> [Brief]
Begin your copy at the line that holds "You are a GUI" and carry it through the final line of the data, writing out each line exactly and omitting pictures.
- - - -
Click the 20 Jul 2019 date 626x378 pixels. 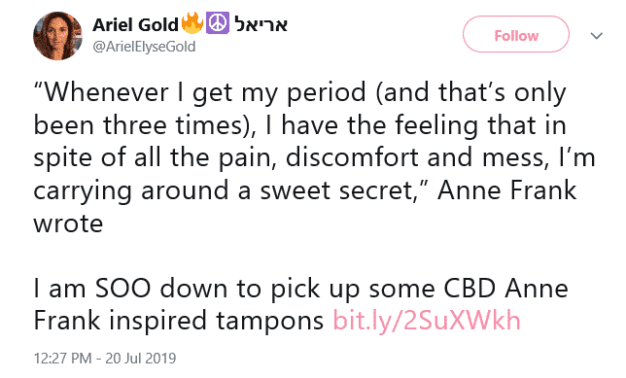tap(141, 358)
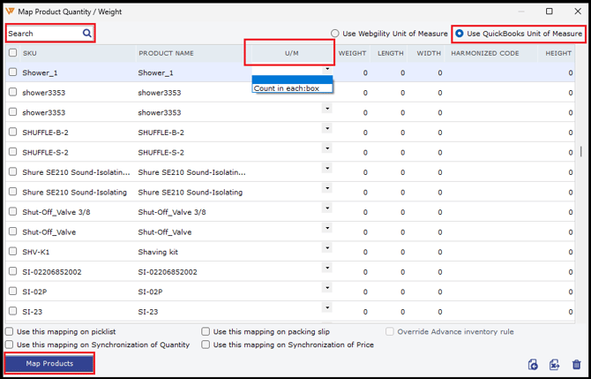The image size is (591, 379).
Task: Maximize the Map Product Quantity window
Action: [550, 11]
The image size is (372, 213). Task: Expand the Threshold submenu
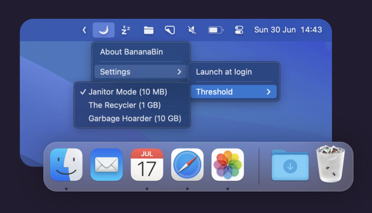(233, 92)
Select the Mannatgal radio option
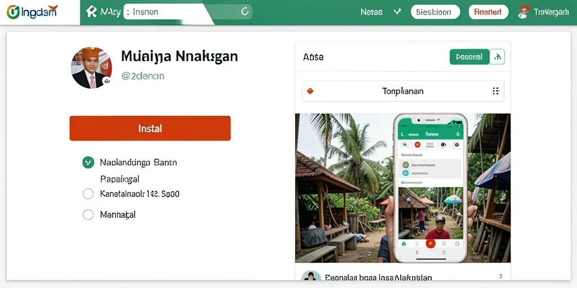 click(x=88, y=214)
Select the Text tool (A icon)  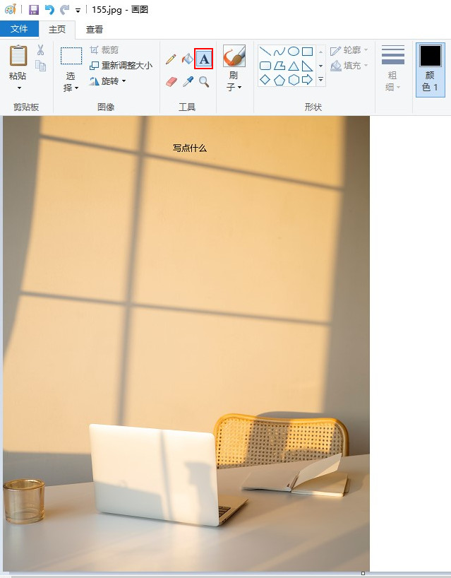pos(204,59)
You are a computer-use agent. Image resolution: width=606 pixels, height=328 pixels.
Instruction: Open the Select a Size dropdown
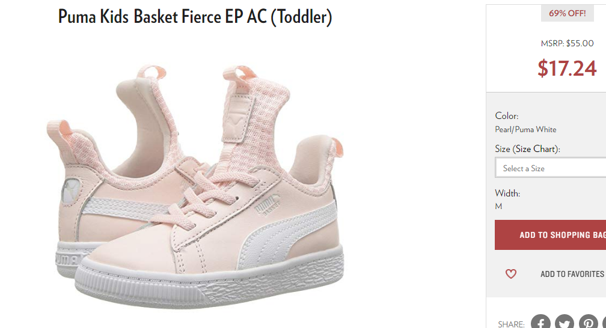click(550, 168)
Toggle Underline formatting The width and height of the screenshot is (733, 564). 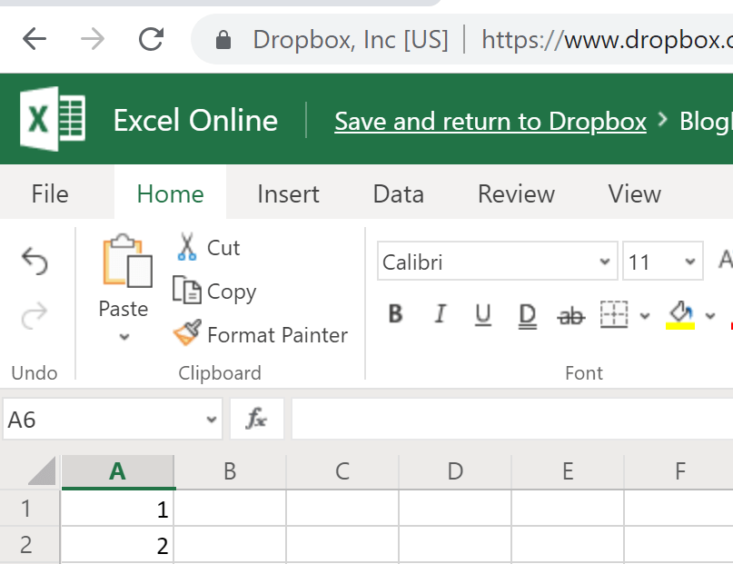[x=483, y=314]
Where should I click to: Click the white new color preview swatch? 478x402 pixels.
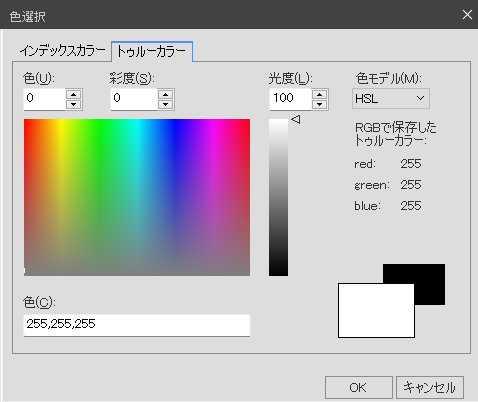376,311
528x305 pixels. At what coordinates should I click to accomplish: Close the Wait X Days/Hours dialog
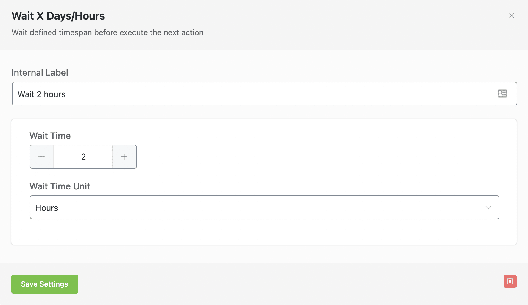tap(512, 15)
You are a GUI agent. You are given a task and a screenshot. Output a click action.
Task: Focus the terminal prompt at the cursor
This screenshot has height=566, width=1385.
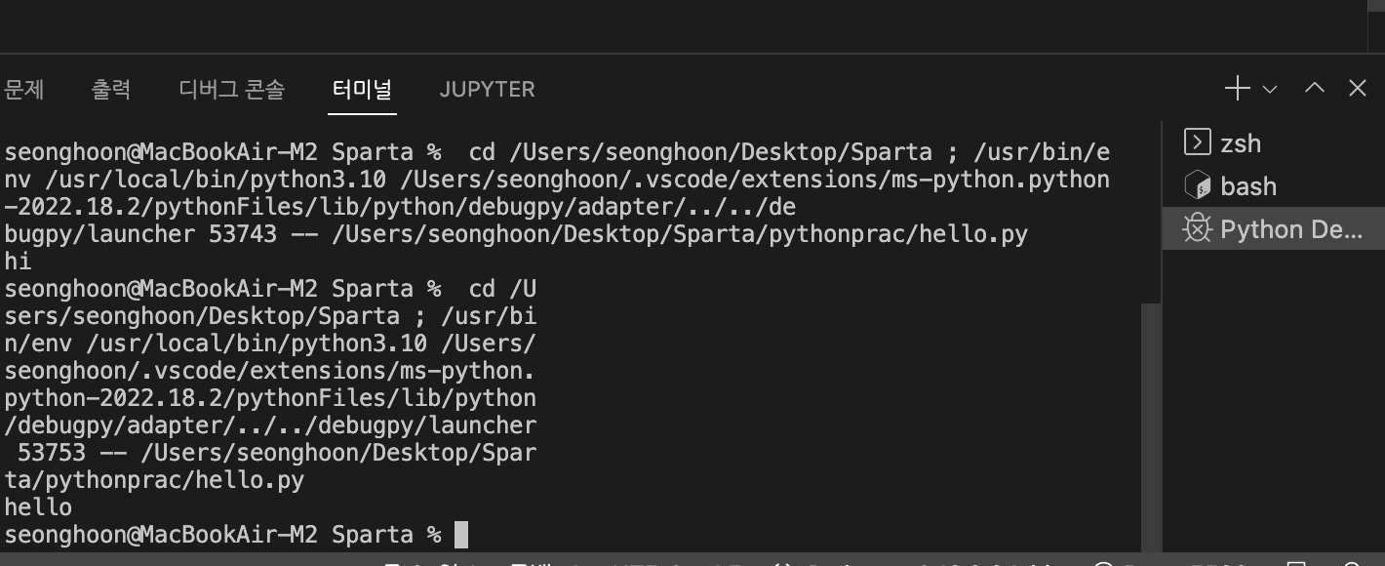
- - - -
> [Exercise output]
You are a GUI agent. You are given a task and a screenshot. Output a click action.
Task: Focus the terminal prompt at the cursor
This screenshot has height=566, width=1385.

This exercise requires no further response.